Dunia ini, kata Dewey, sedang dalam proses penciptaan dan secara konstan bergerak maju secara terus-menerus. Dewey benar-benar menekankan evolusi, reletivitas, dan proses waktu dalam pandangan dunianya. Pandangan dunia seperti ini tentu berbeda dengan pandangan dunia yang melihat dunia sebagai tetap yang mendominasi pemikiran Yunani dan abad tengah. Menurut Dewey, dunia tempat kita hidup sekarang ini adalah dunia yang belum selesai (an unfinished world). Kata kunci ini dapat di mengerti dengan baik ketika dihubungkan dengan tiga aspek dari instrumentalisme: temporalisme, futurisme, dan melionisme. temporalisme berarti bahwa ada gerak dan kemjuan riil dalam waktu. Orang tidak lagi berpegang akan pandangan realitas dari seorang penonton. Pengetahuan bukan hanya cermin atau refleksi akan dunia, tetapi ia membentuknya kembali dan melakukan perubahan padanya. Futurisme adalah melihat masa depan, dan bukan masa lalu. Masa depan yang tubuh dari masa lalu bukanlah pengulangan, tetapi masa yang sama sekali baru. Sedangkan meliorisme adalah pandangan yang menyatakan bahwa dengan berbagaiupaya dunia ini bisa kita buat menjadi lebih baik.[4]
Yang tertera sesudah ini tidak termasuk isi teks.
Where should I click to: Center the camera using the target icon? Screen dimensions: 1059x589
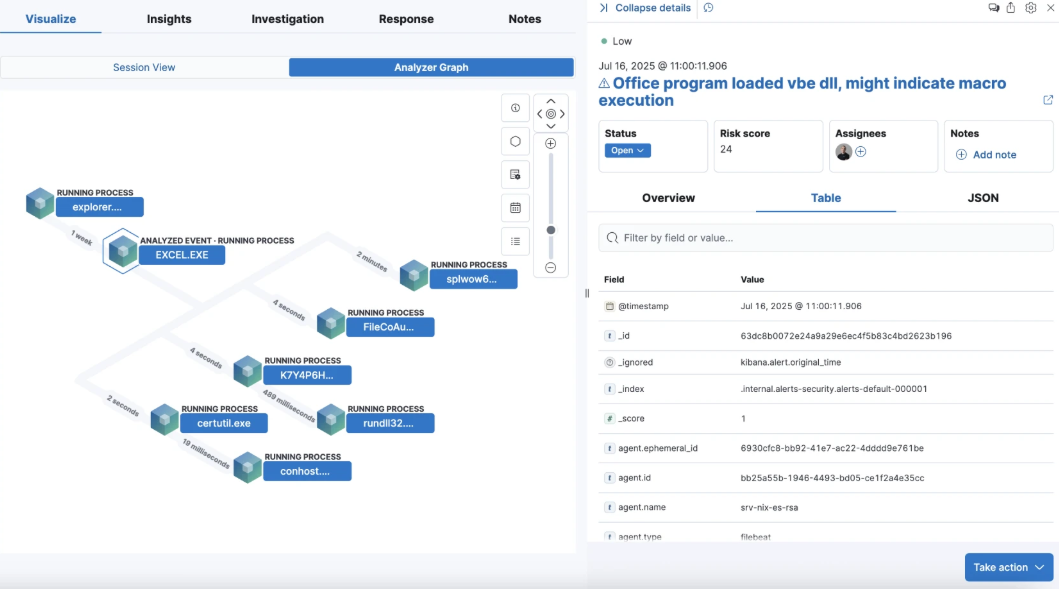tap(550, 113)
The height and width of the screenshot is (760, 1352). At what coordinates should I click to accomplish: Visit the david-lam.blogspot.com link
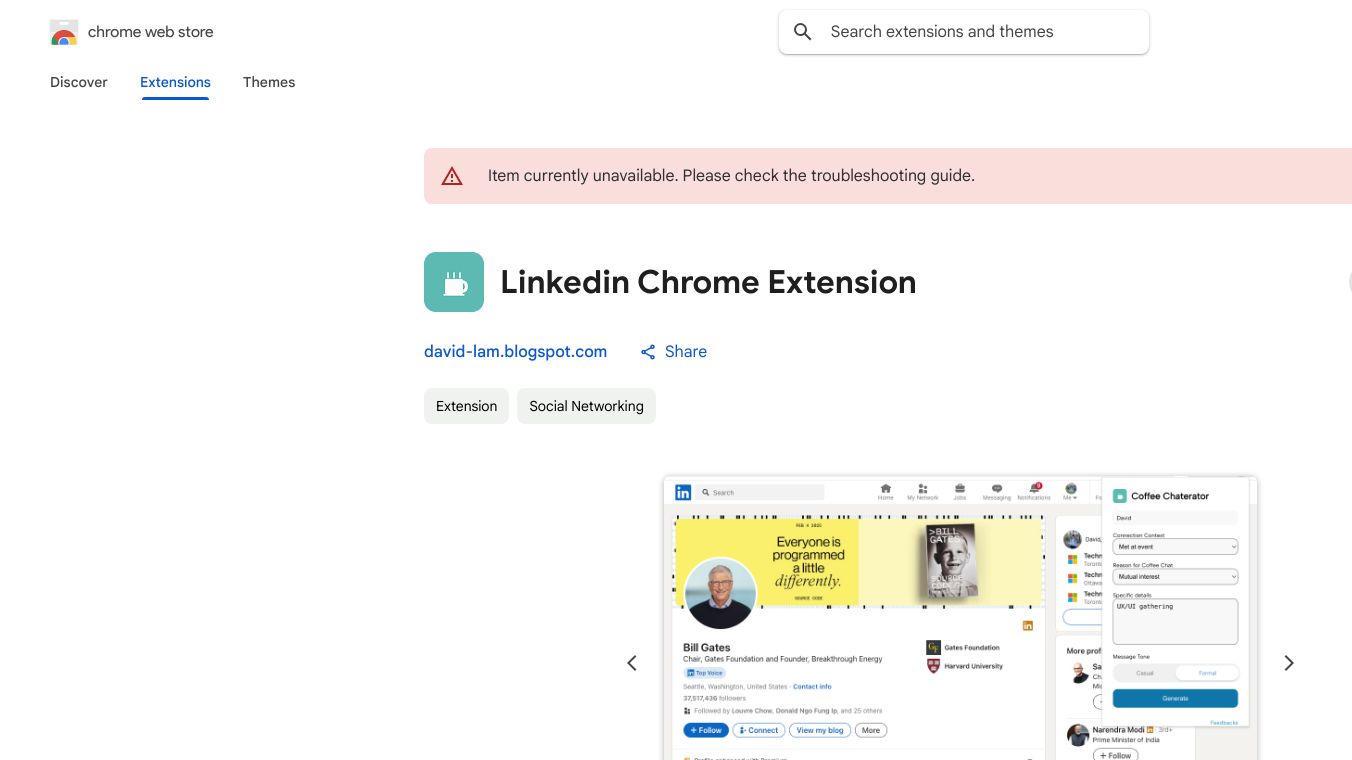coord(515,352)
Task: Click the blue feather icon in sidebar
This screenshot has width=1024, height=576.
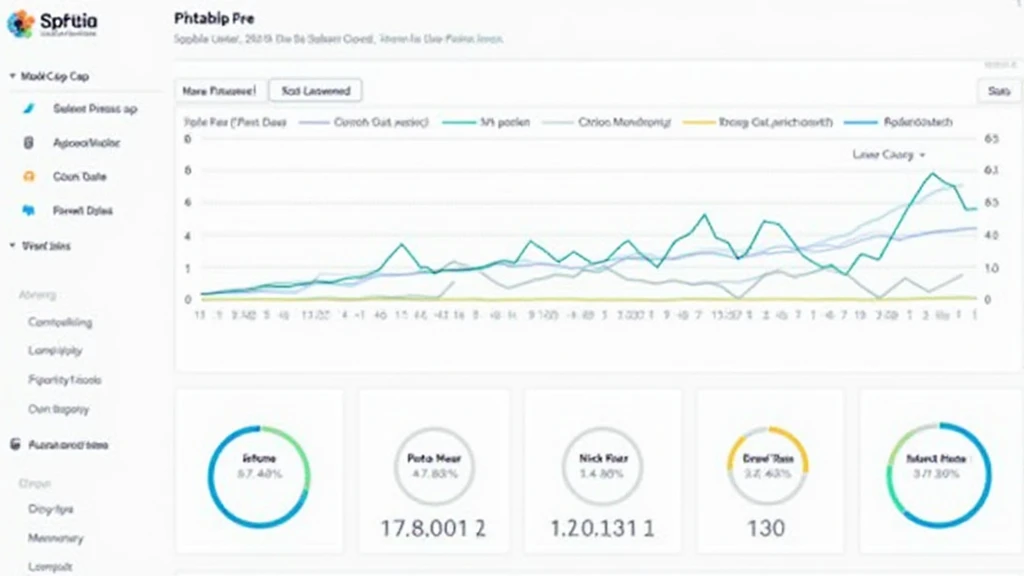Action: coord(28,109)
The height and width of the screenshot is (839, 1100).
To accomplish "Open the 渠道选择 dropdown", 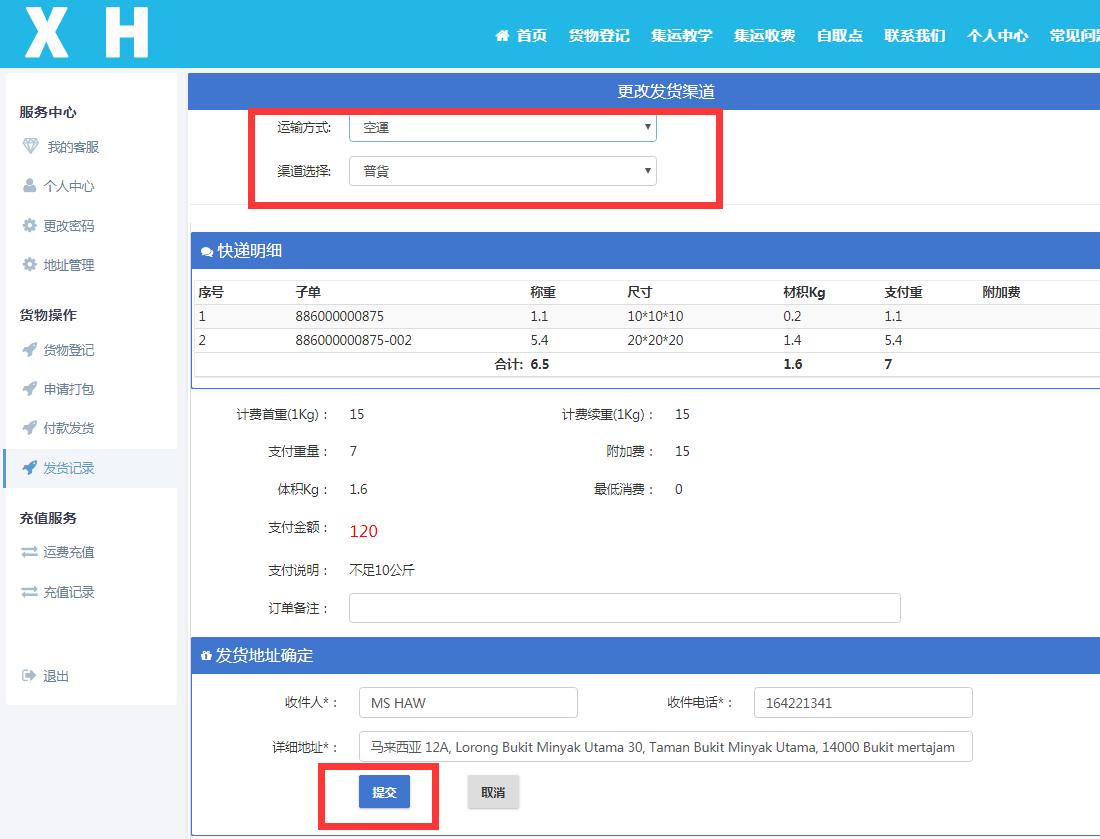I will (x=502, y=171).
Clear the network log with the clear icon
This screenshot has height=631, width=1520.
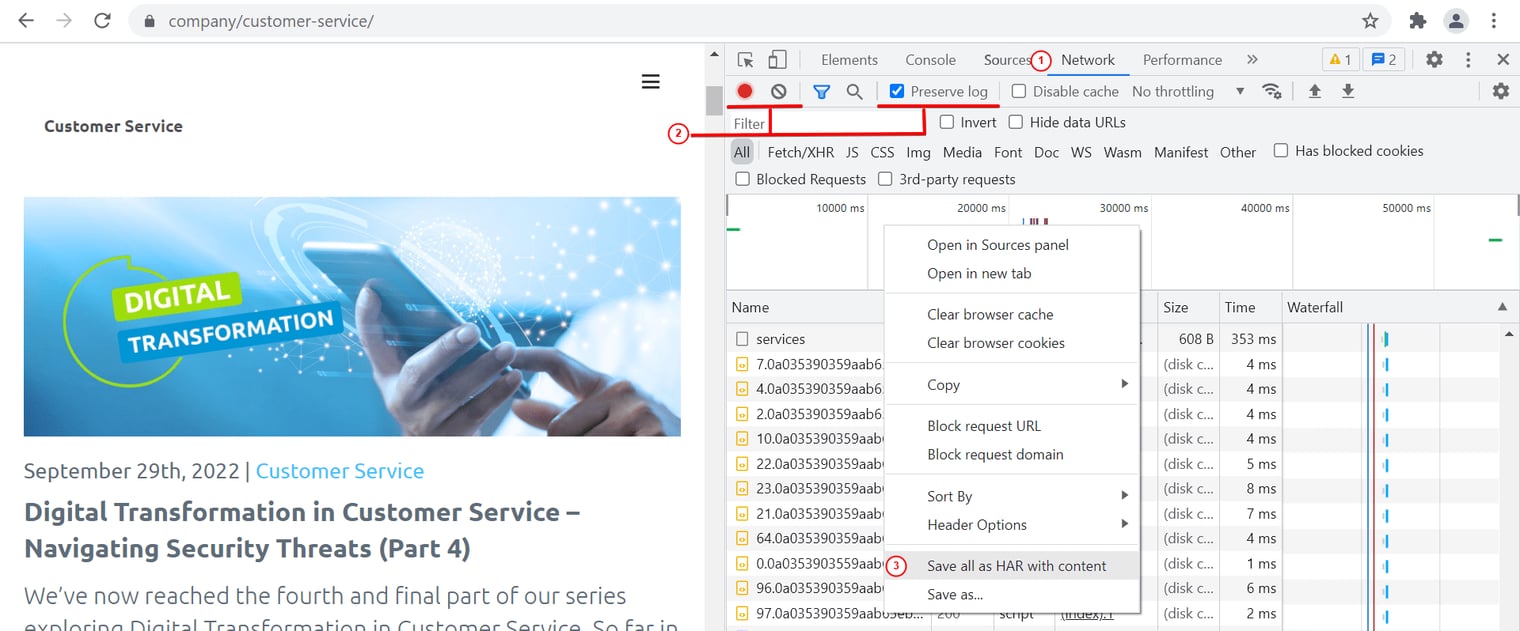pyautogui.click(x=778, y=91)
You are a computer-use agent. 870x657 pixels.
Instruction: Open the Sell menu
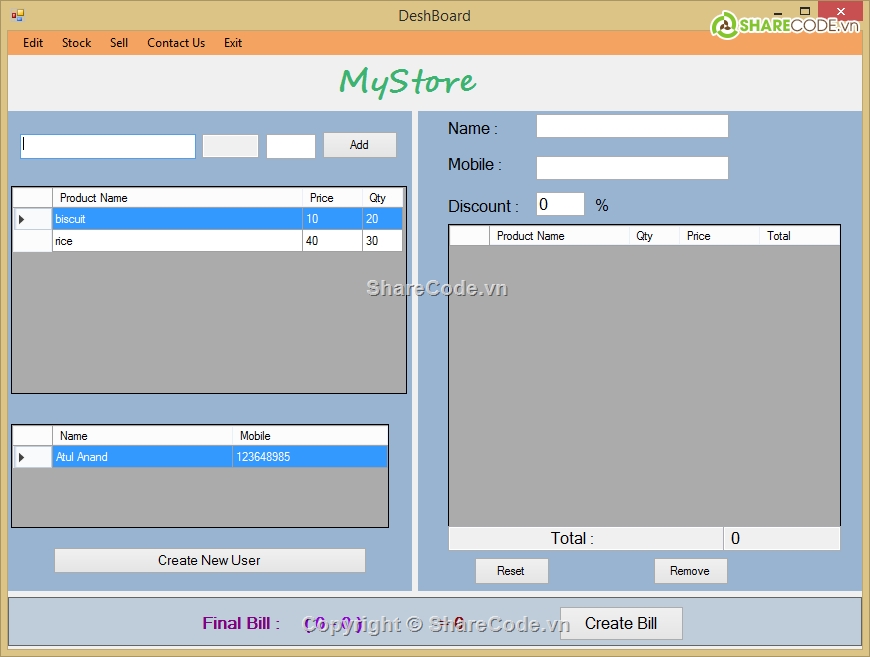(119, 43)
C.    Konsep Dewey tentang pengalaman dan pikiran

Pengalaman (Experience) adalah salah satu kata kunci dalam filsafat instrumentalisme. Filsafat Dewey adalah “mengenai” (about) dan “untuk” (For) pengalaman sehari-hari. Pengalaman adalah keseluruhan drama manusia dan mencakup segala proses “ saling memengaruhi” (take and give) antara organisme yang hidup dalam lingkungan sosial dan fisik. Dewey menolak orang yang mencoba menganggap rendah pengalaman manusia atau menolak untuk percaya bahwa seseorang telah berbuat demikian. Dewey mengatakan bahwa pengalaman bukannya suatu tabir yang menutupi menusia sehingga tidak melihat alam. Pengalaman adalah satu-satunya jalan bagi manusia untuk memasuki rahasia-rahasia alam.[5]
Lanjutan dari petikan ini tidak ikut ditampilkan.